Джо поправил огонь, вымел очаг, и потом мы вышли за дверь прислушаться не едет ли кабриолет. Это был сухой, холодный вечер; дул резкий ветер; мороз оковал землю и покрыл ее белою пылью. Человек, подумал я, умрет в такую ночь на болоте; я взглянул на звезды, и мне пришло въголову, как страшно должно-быть человеку, умирая от холода, смотреть на эти миллионы светил и не видеть в них ни сострадания, ни помощи.

-- Вот и кобыла, сказал Джо, - звенит словно колокольчик!

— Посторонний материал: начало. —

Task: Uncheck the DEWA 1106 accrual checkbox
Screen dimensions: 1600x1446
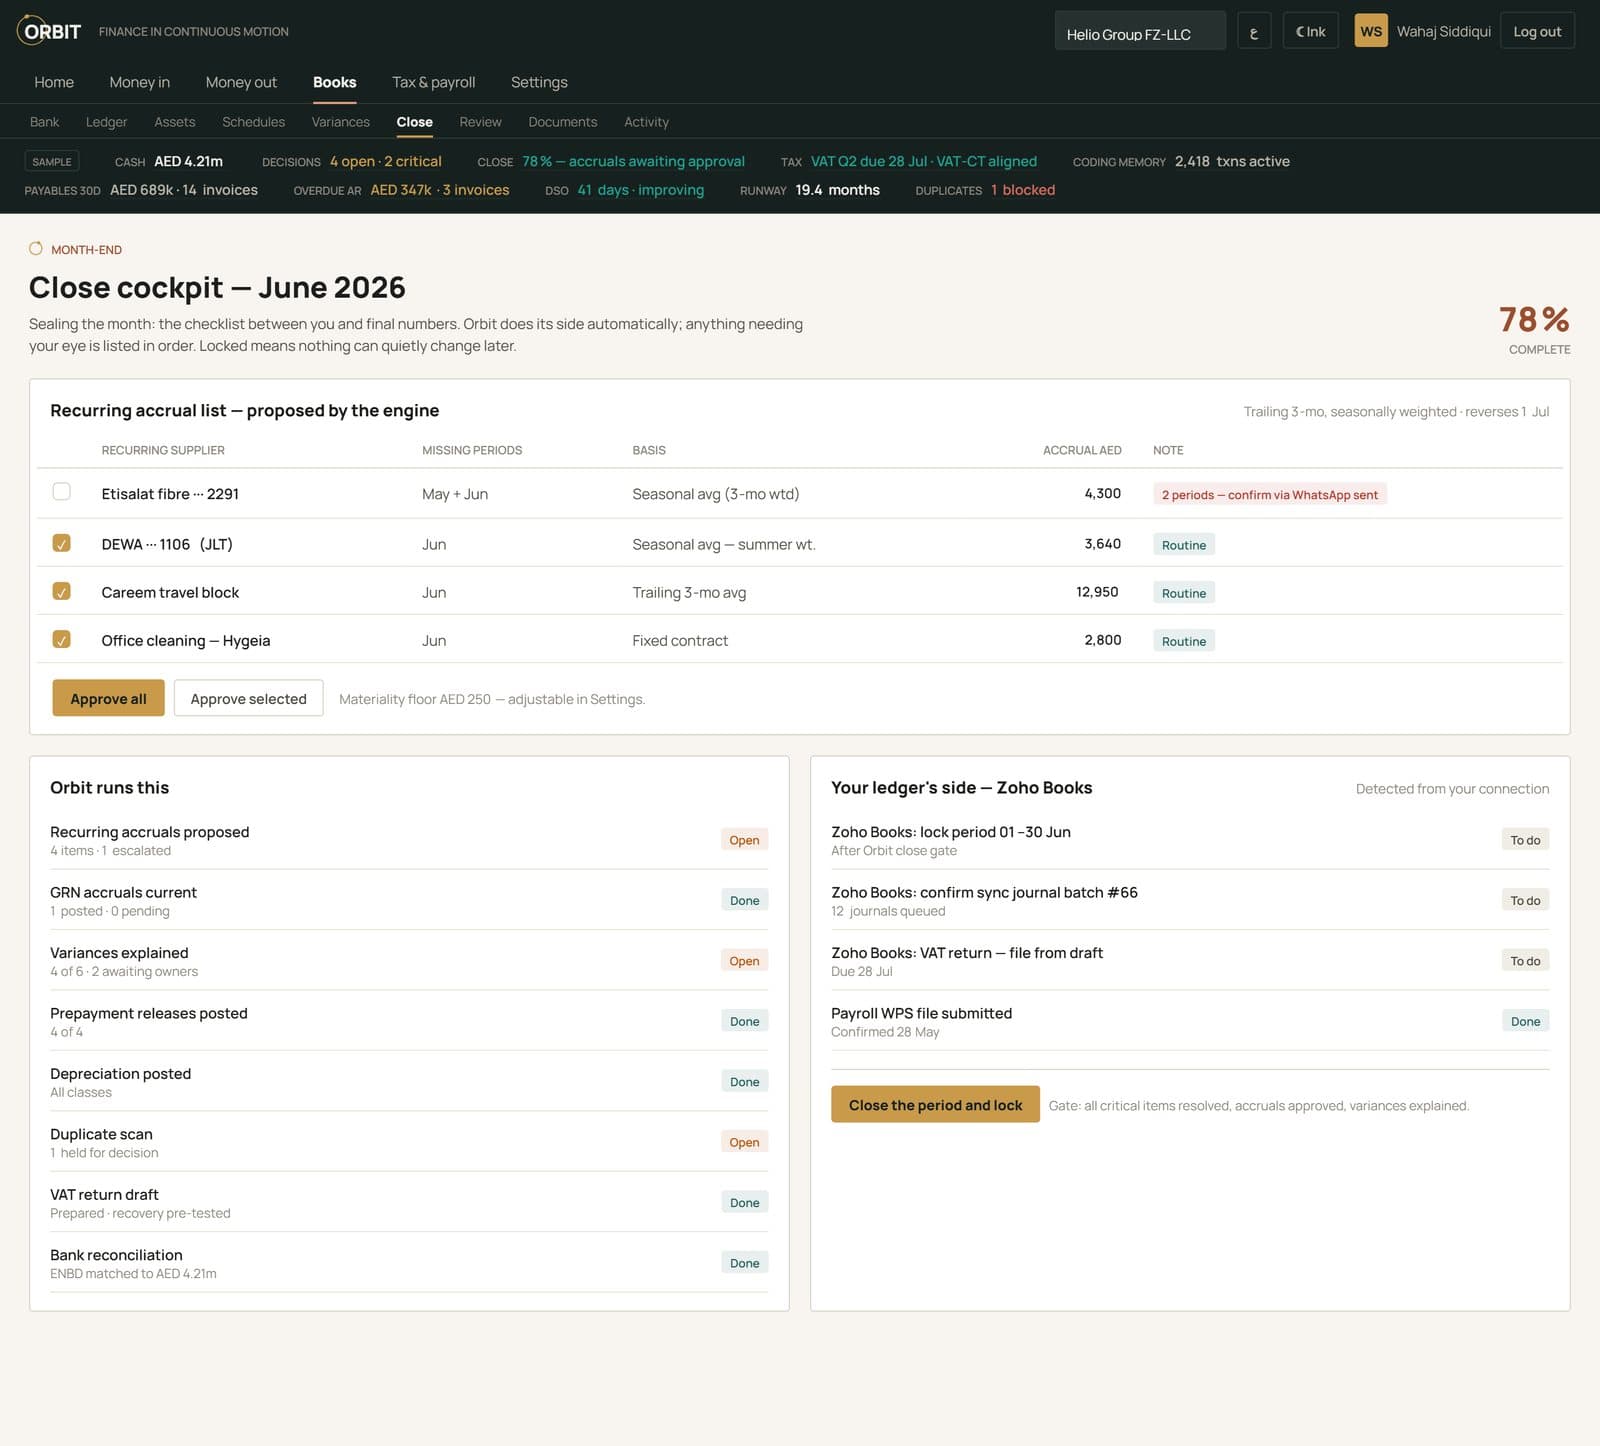Action: (62, 543)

Железные подковы её приятно звенели о твердую дорогу; она приближалась легкою рысью, быстрее обыкновенного. Мы вынесли стул, чтобы мистрисс Джо было легче выйдти из экипажа, поправили огонь, чтоб он отраднее светил им в окошко, кинули последний взгляд, чтобы посмотреть, все ли вещи на месте. Когда мы кончили эти приготовления, они подъехали к крыльцу, совершенно закутанные. Мистрисс Джо быстро спустилась на землю; мистер Пембльчук сошел также скоро, покрыл кобылу попоной, и мы сейчас очутились в кухне, принеся с собою массу холодного воздуха, который повидимому отнял все тепло у огня.

-- Ну, сказала мистрисс Джо, раскутываясь с поспешностию и необыкновенным волнением, и отбрасывая на плечи свою шляпку, которая повисла уже на завязках, - если этот мальчик теперь не будет благодарен, так он никогда не исправится.

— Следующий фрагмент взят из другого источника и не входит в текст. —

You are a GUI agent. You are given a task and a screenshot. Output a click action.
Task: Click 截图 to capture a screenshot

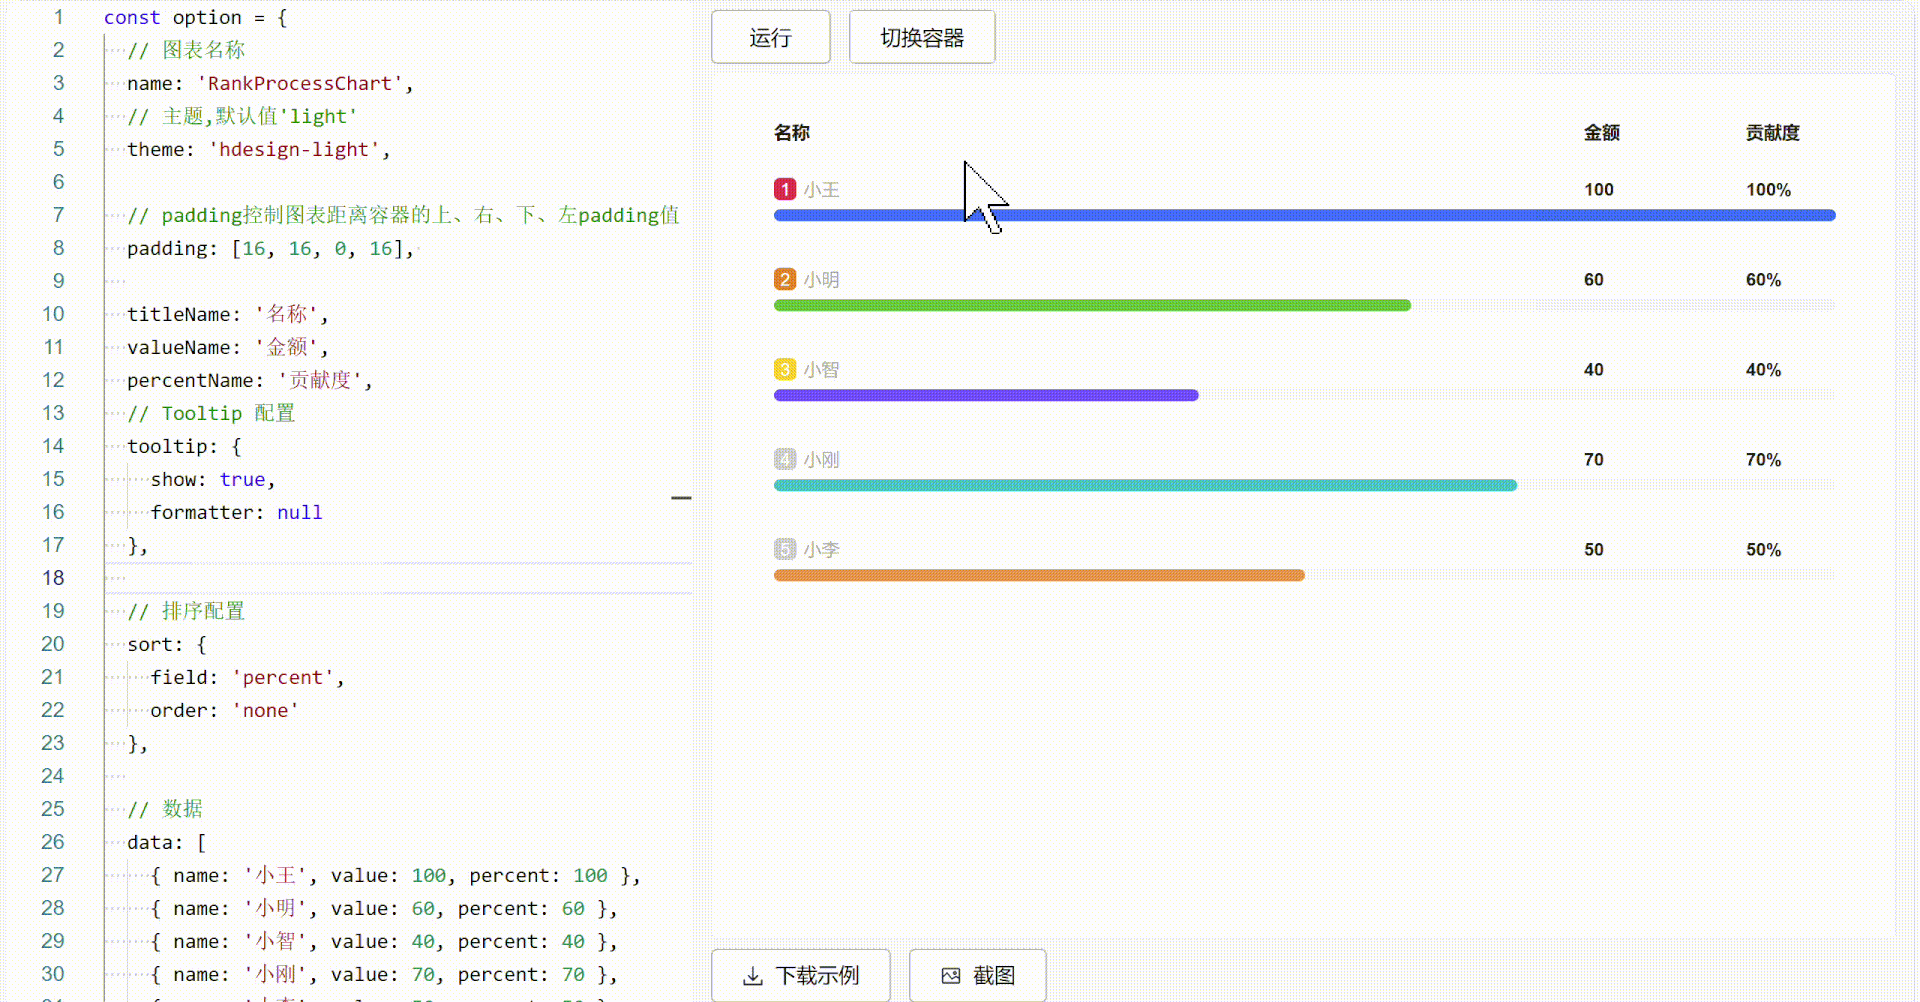[x=978, y=975]
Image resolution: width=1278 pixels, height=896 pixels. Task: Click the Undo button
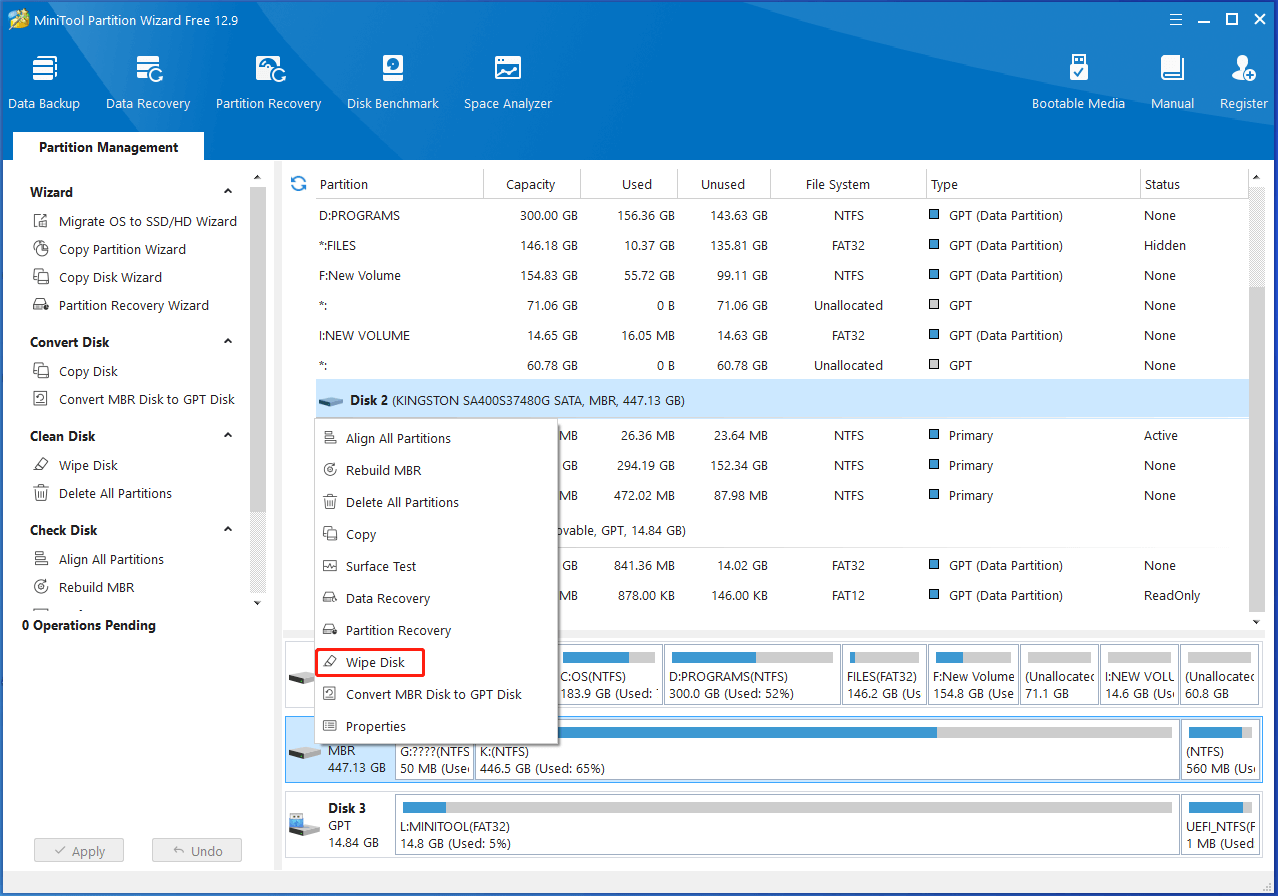click(x=196, y=850)

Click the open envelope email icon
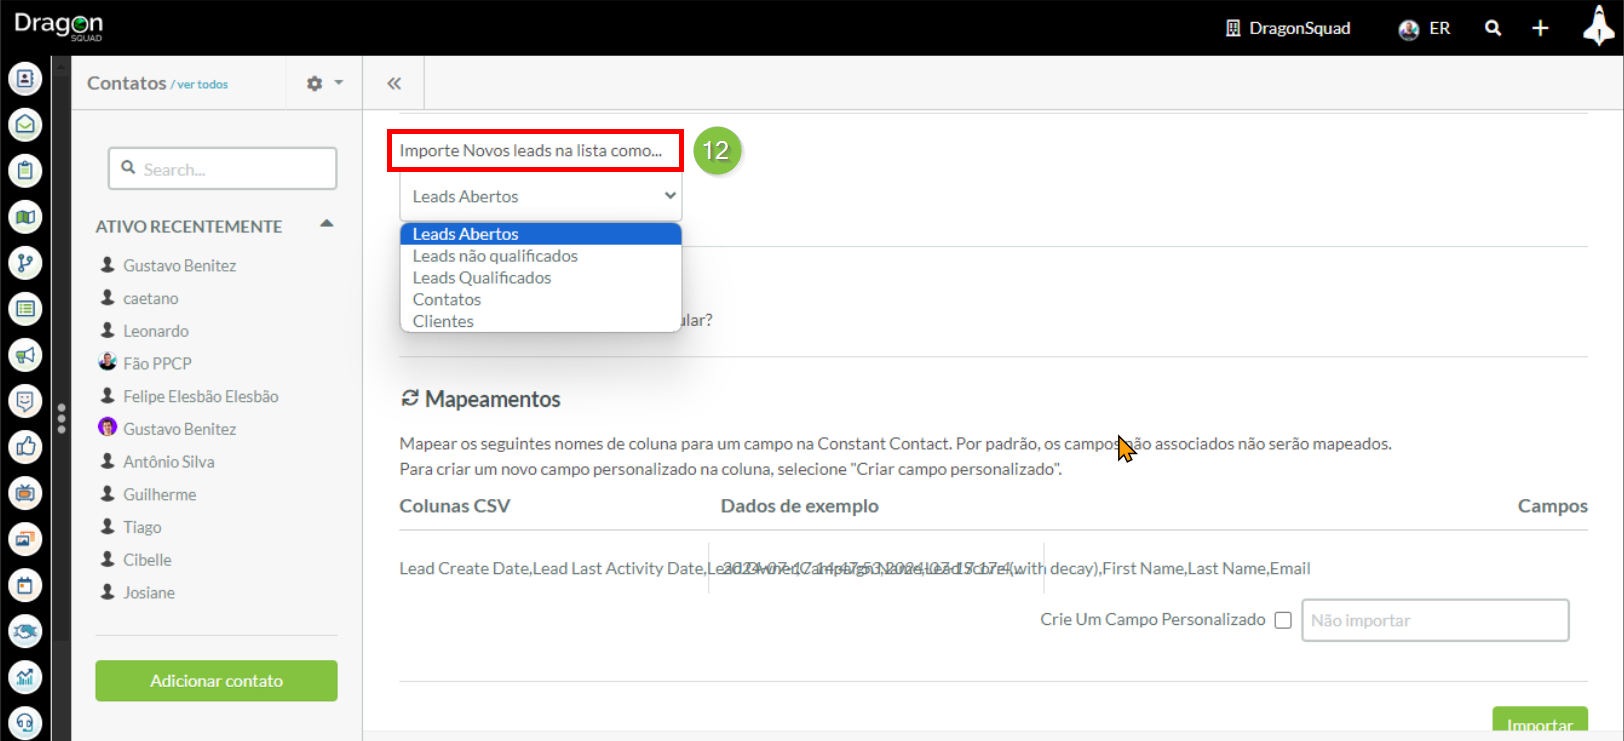(x=25, y=124)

-- Надеюсь только, сказала моя сестра, - что его не станут слишком холить. Этого только я боюсь.

-- Она не из таких, сударыня, сказал мистер Пембльчук. - Она понимает вещи.

Она? Я посмотрел на Джо, двигая и губами, и бровями, как бы говоря: она? Джо поглядел на меня, повторяя вопросительно тем же движением, губ и бровей: она? Моя сестра подметила это; он провел рукой по носу, с своим обыкновенным примирительным видом, который он принимал в таких случаях, и посмотрел на нее.

-- Ну? сказала сестра отрывисто, - Чего выпялили глаза? Пожар что ли в доме?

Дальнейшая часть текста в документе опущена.